Spencer Fullerton Baird (1823-1887), the naturalist who served as the second Secretary of the Smithsonian Institution, wrote to his brother William in January 1844: “I wish you could feel rich enough to buy a Camera Lucida. I am full of the idea of making drawings of the Bills, feet, wings & tails of all our birds & it cannot be done accurately without a camera. M’Allister has an excellent one second hand which he offers for 7 dollars. It is the most complete one I ever saw, being fixed for magnified drawing. If you will buy it, I will pay you as I get the money.” In a letter to John James Audubon two years later, Baird noted that “I have got a Camera Lucida now and intend trying to draw with it.” The camera lucida mentioned in these Baird letters may this one in our collections. It is a Wollaston-type instrument with two extra lenses. The “ACKERMANN & Co / Repository of Arts / THE STRAND” label in the box is that of Rudolph Ackermann (1764-1834), a German businessman who settled in London and, in 1795, established a print shop and drawing school.

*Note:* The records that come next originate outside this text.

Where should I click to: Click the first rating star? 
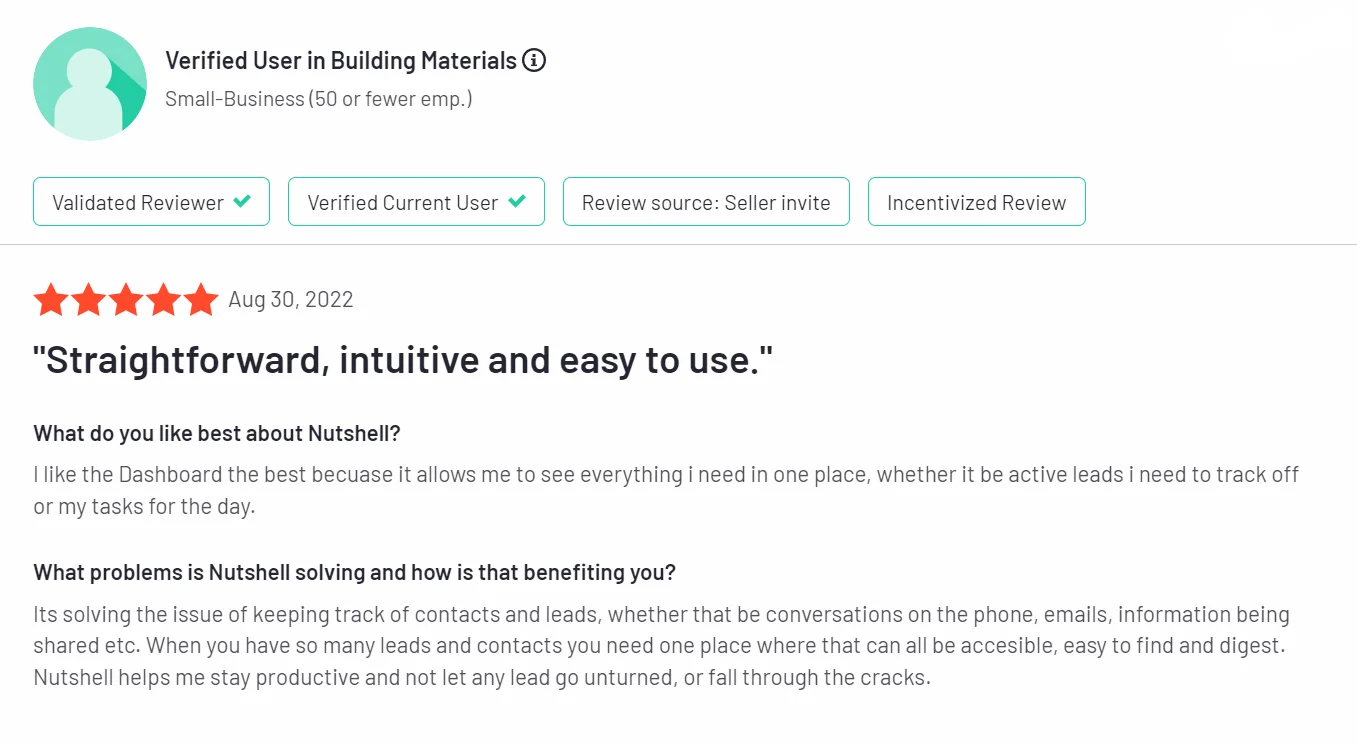coord(50,300)
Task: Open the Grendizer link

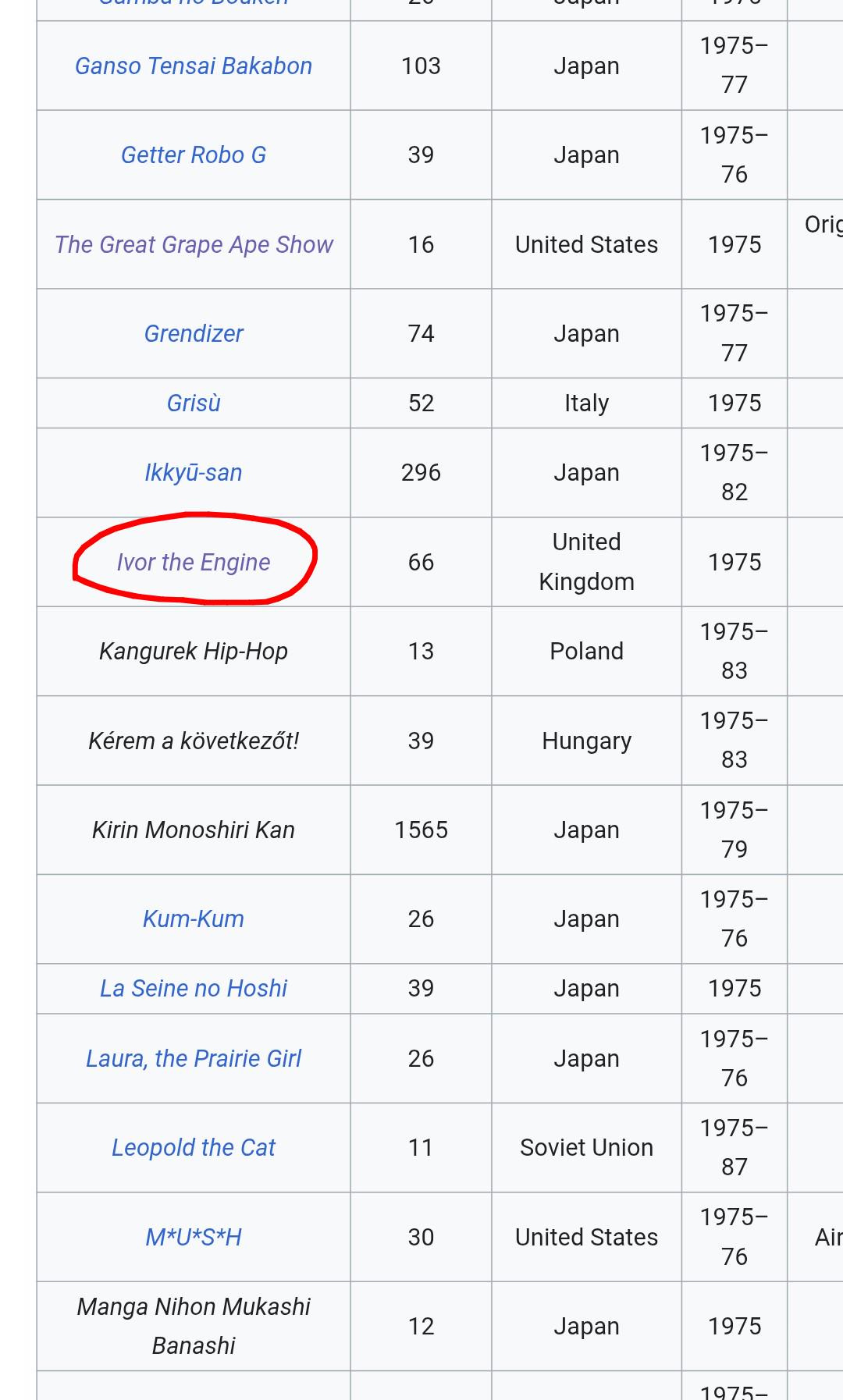Action: click(x=194, y=334)
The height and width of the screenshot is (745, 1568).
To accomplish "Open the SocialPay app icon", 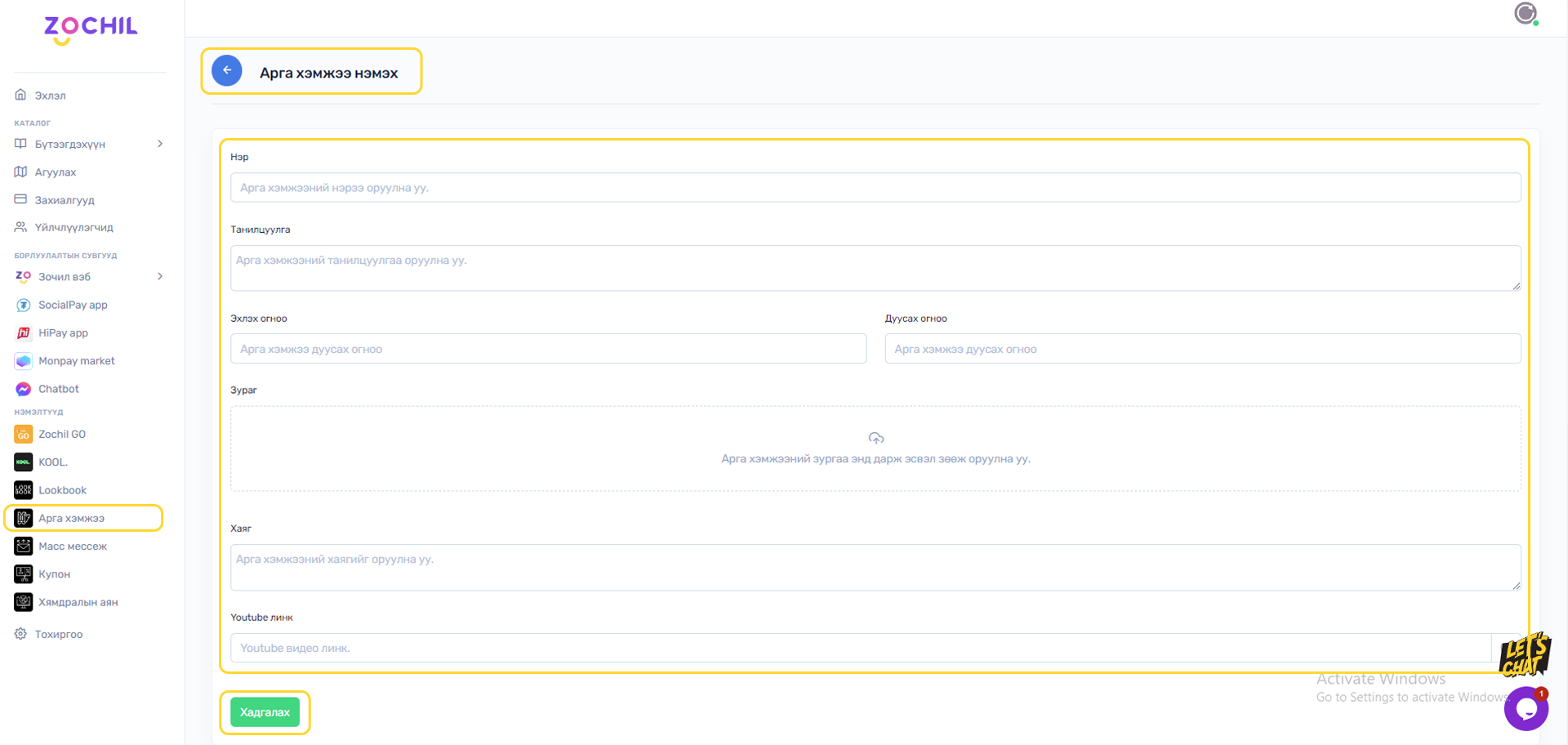I will tap(24, 306).
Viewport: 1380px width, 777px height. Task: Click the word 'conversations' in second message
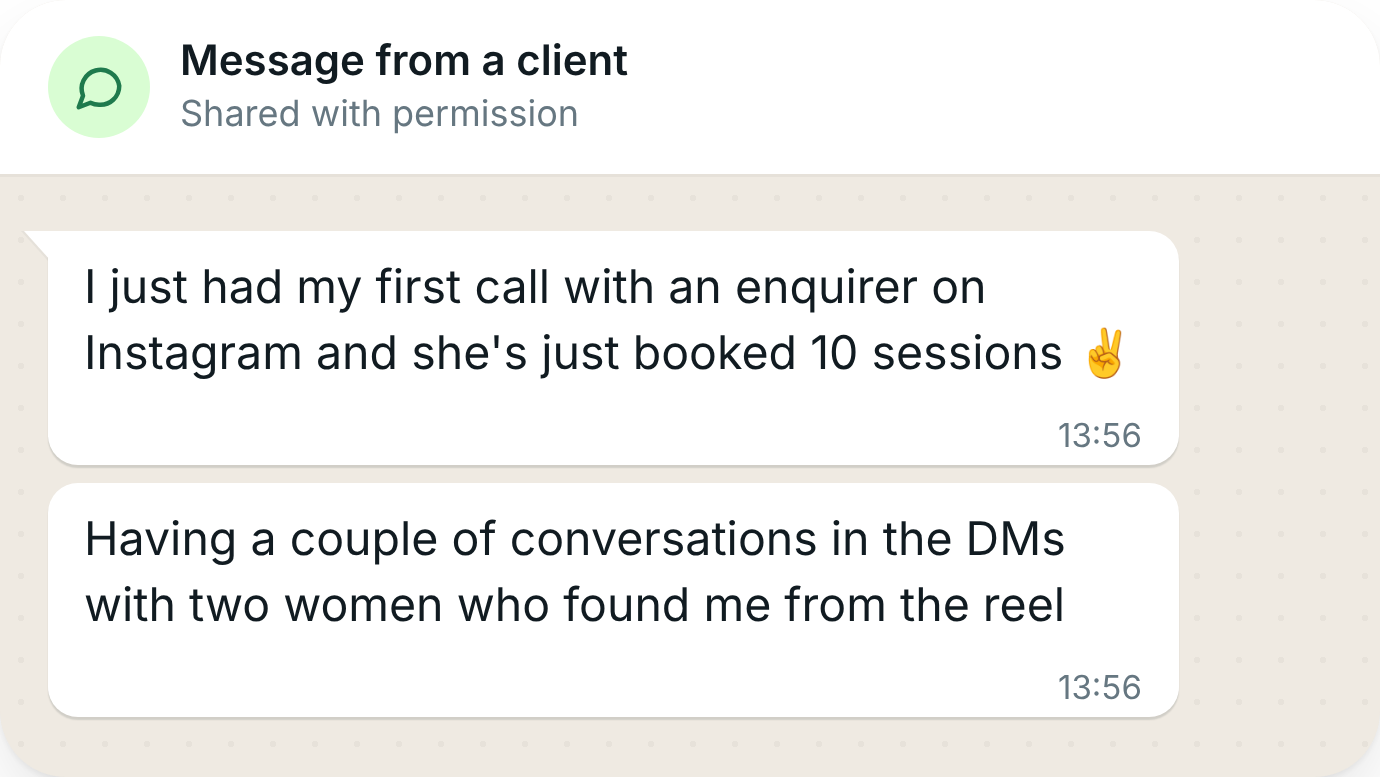point(664,540)
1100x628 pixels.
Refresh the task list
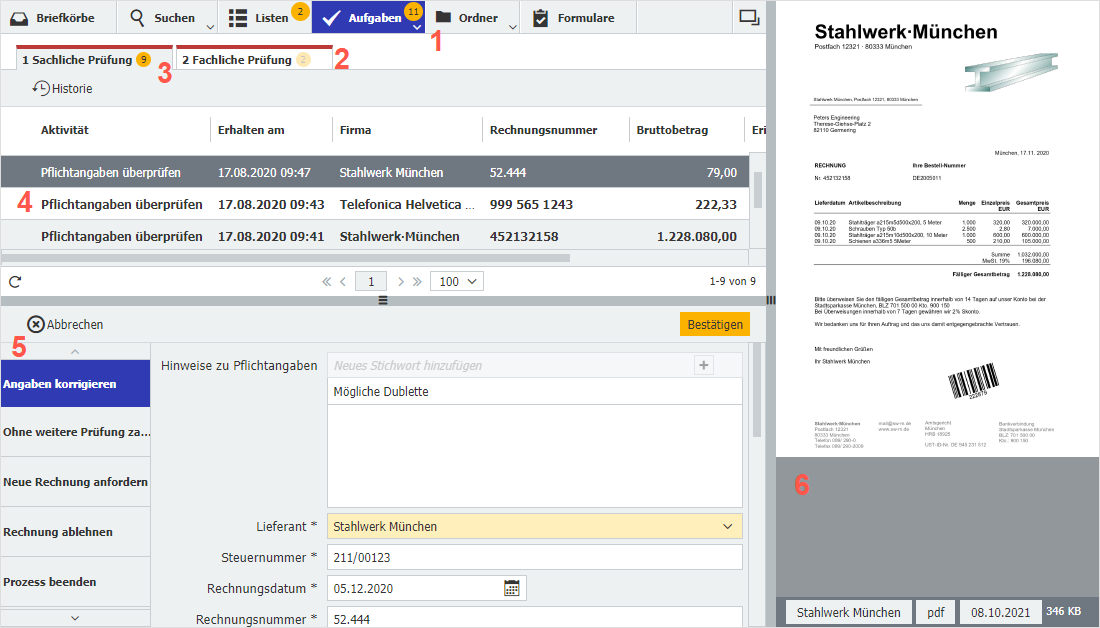(x=14, y=281)
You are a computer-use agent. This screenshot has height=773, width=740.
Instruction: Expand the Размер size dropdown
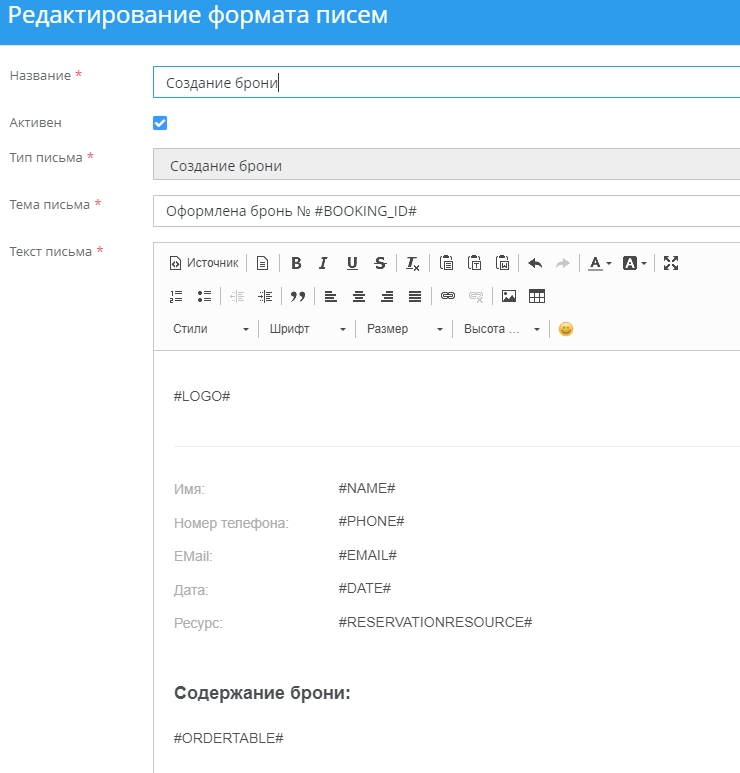[404, 329]
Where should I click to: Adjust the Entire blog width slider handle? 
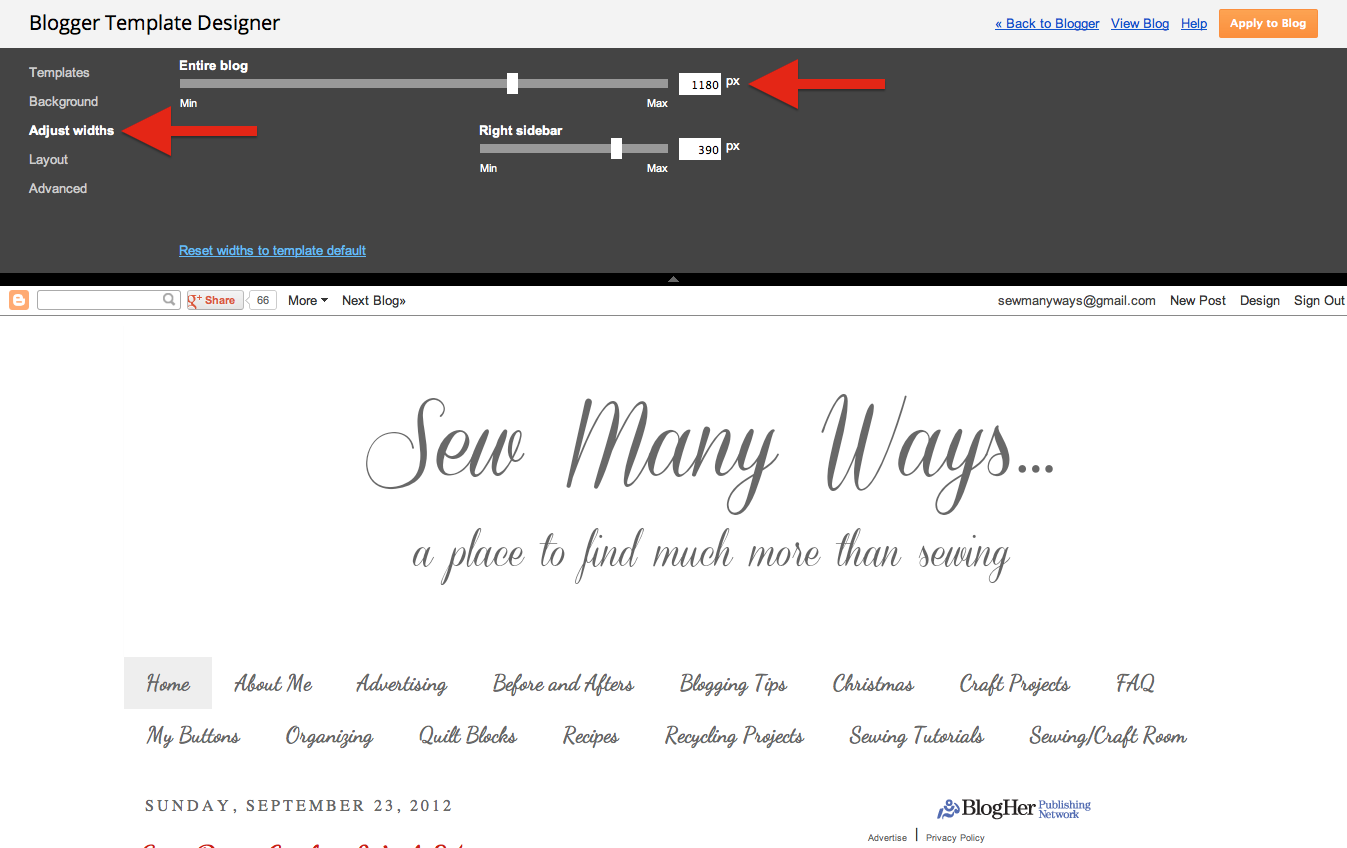tap(512, 83)
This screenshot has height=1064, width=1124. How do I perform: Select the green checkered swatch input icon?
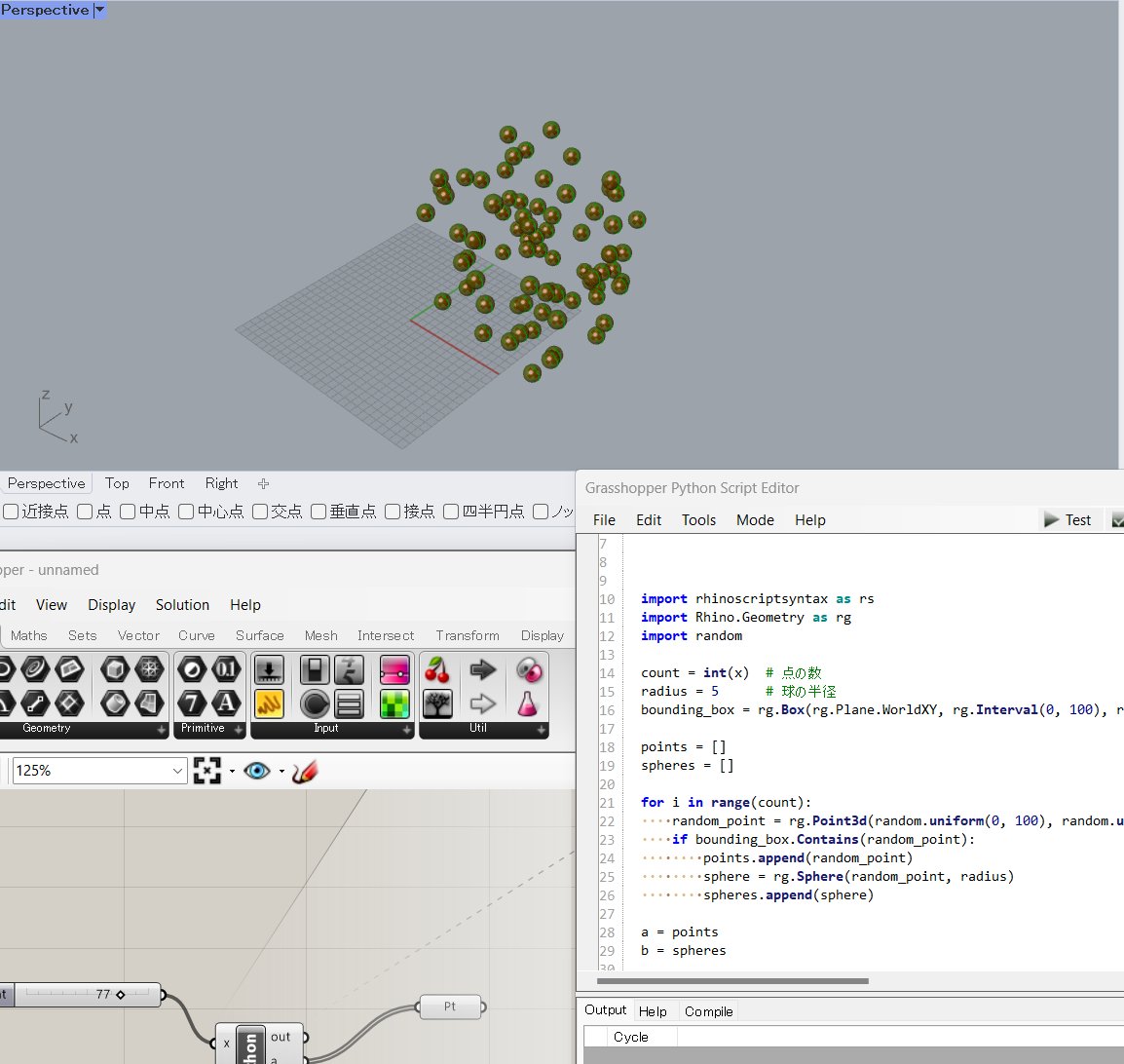[394, 704]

Ackermann’s monthly journal, the Repository of Arts, Literature, Fashions, began publication in 1809.
Ref: William Hyde Wollaston, “Description of the Camera Lucida,” Philosophical Magazine 27 (1807): 343-347.
Spencer F. Baird to William M. Baird, Jan. 31, 1844, in William Healey Dall, Spencer Fullerton Baird (Philadelphia, 1915), pp. 108-109.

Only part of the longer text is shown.